◆ **GOAL OF THE EXERCISE**
Set down all of the entries below exactly, and omit the pictures.

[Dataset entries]
::::::::

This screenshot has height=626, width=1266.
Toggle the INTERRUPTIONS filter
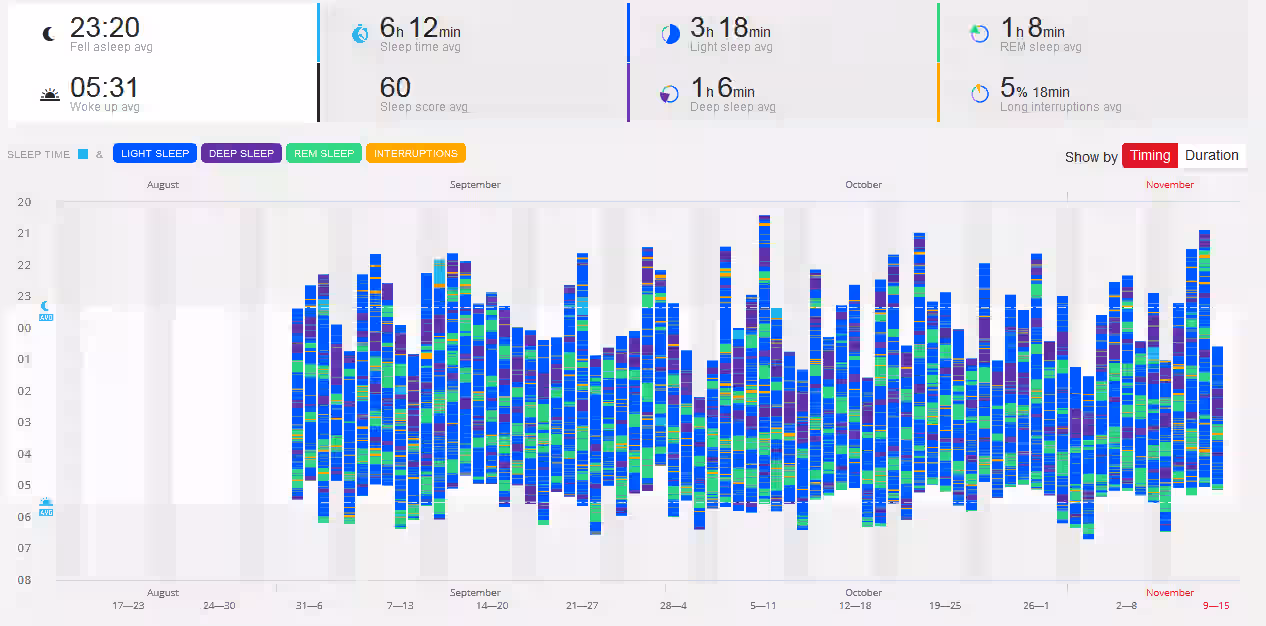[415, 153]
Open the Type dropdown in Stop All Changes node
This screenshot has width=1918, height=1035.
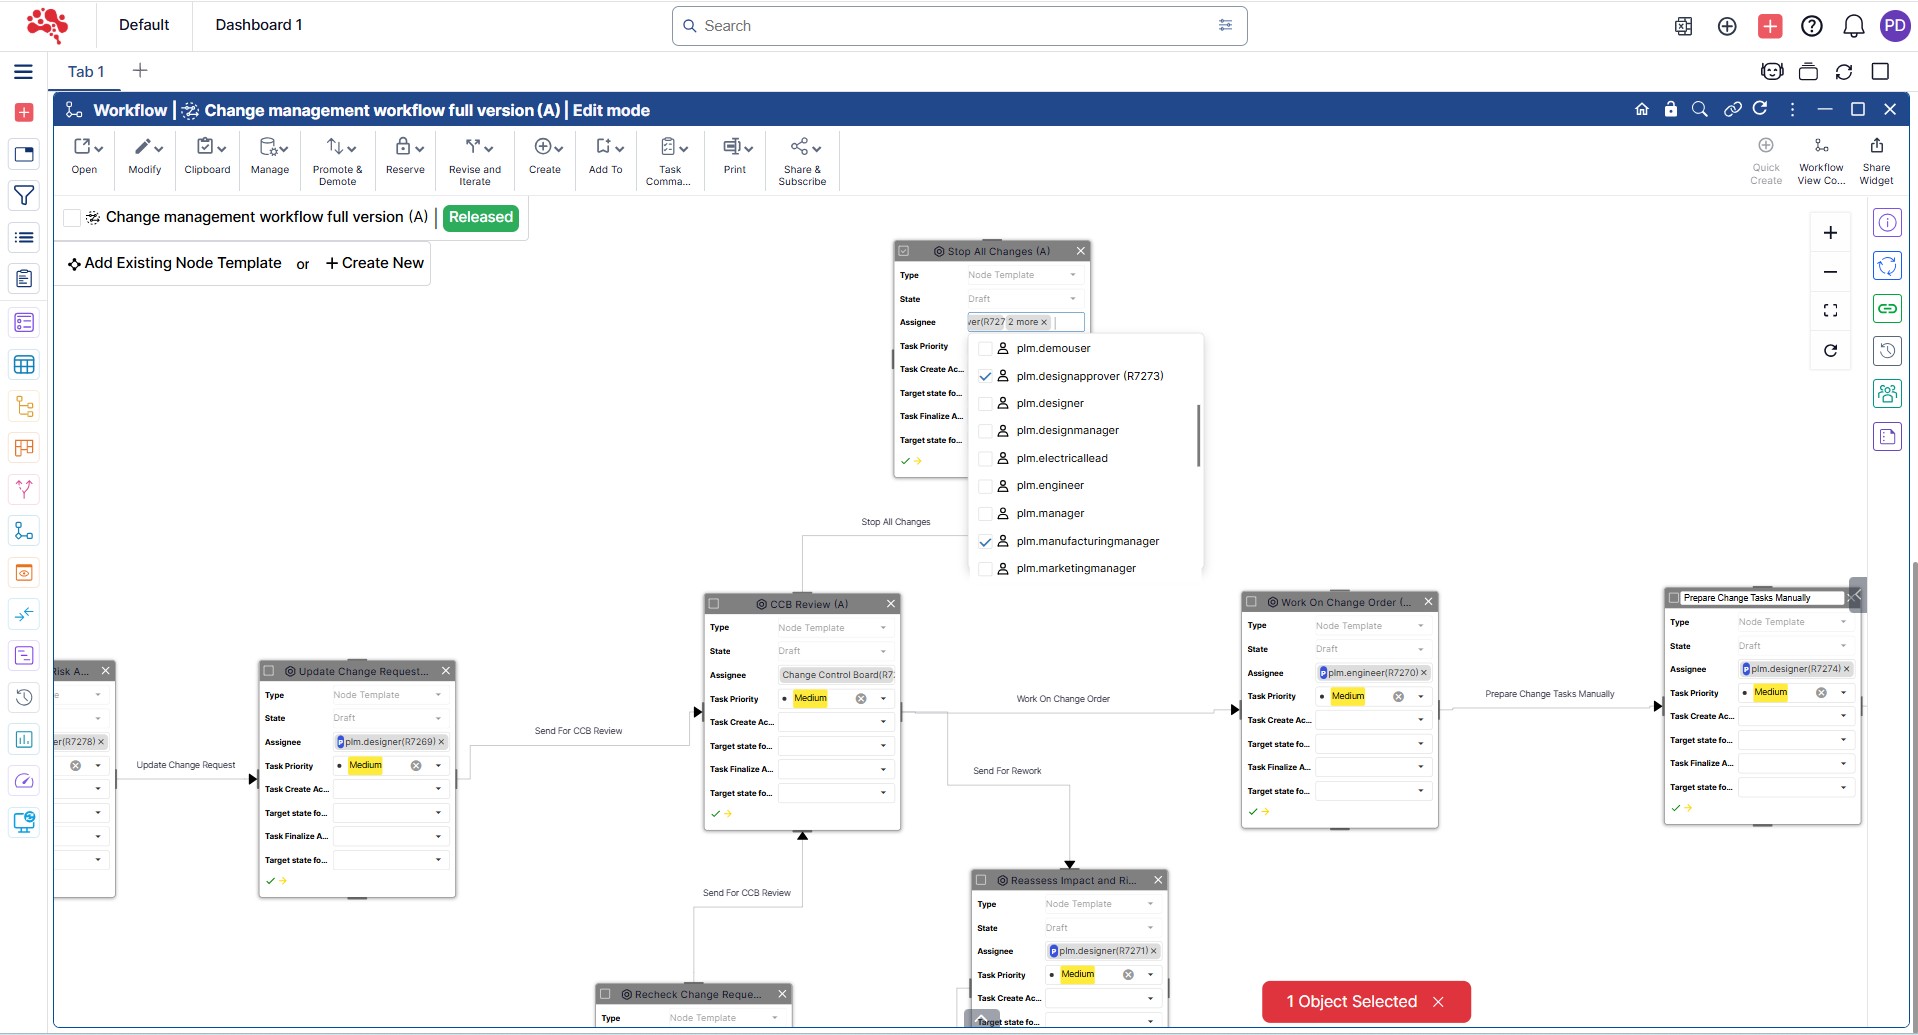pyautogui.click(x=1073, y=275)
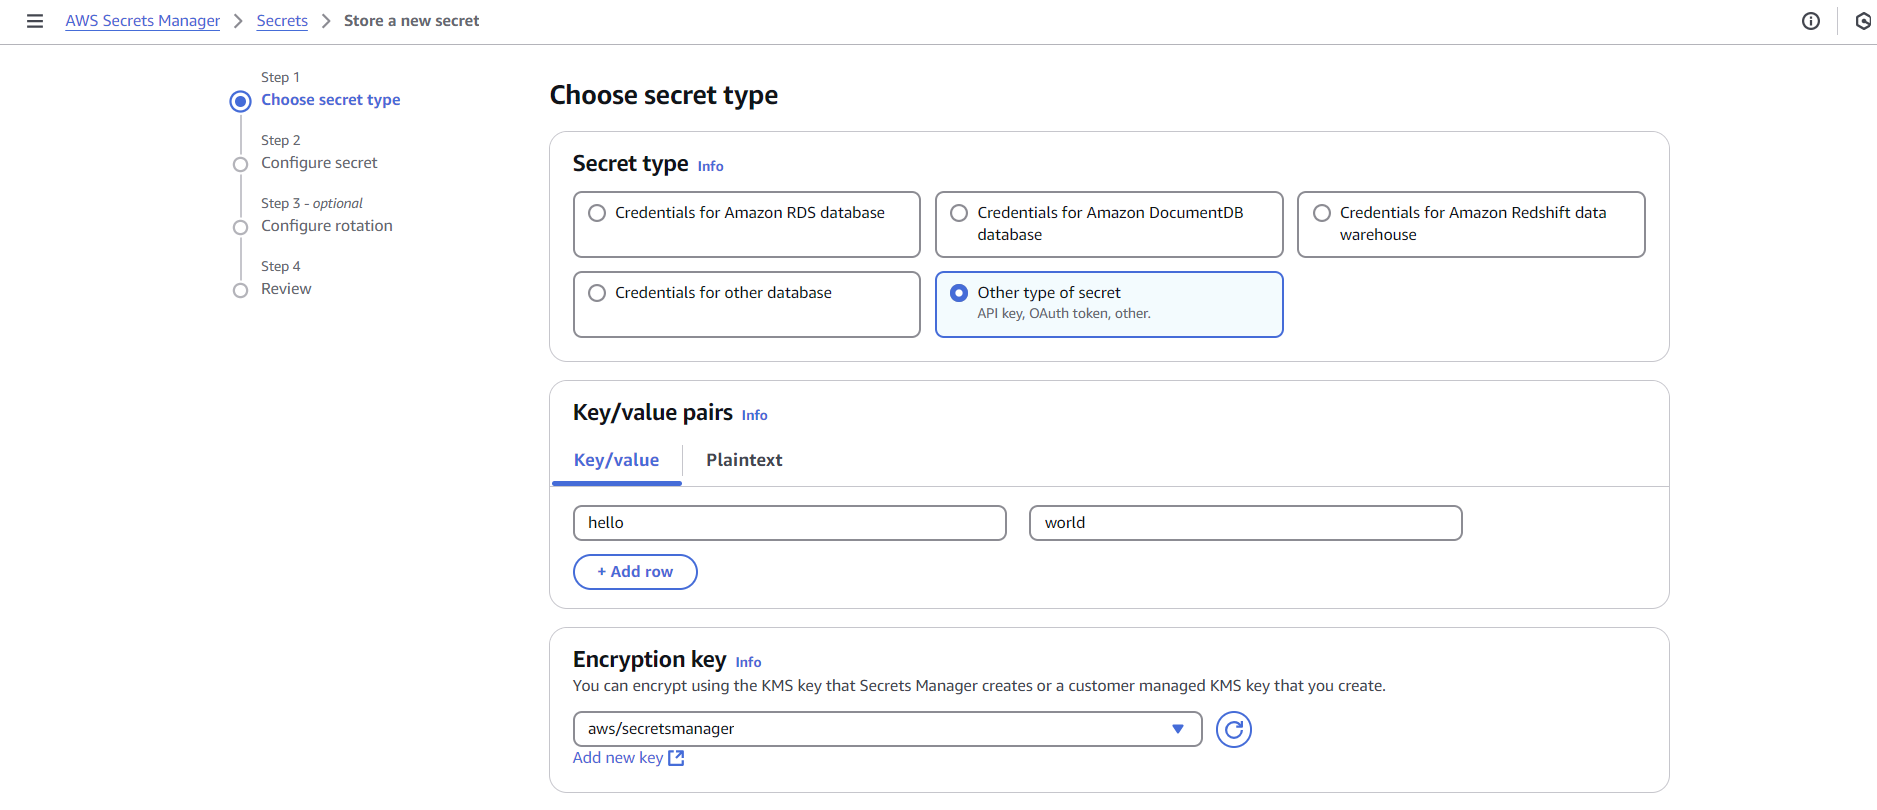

::::::::

◆ **RESPONSE TO THIS TASK**
This screenshot has height=626, width=1266.
Toggle the INTERRUPTIONS filter
[415, 153]
Open the Type dropdown in Stop All Changes node
This screenshot has width=1918, height=1035.
pyautogui.click(x=1073, y=275)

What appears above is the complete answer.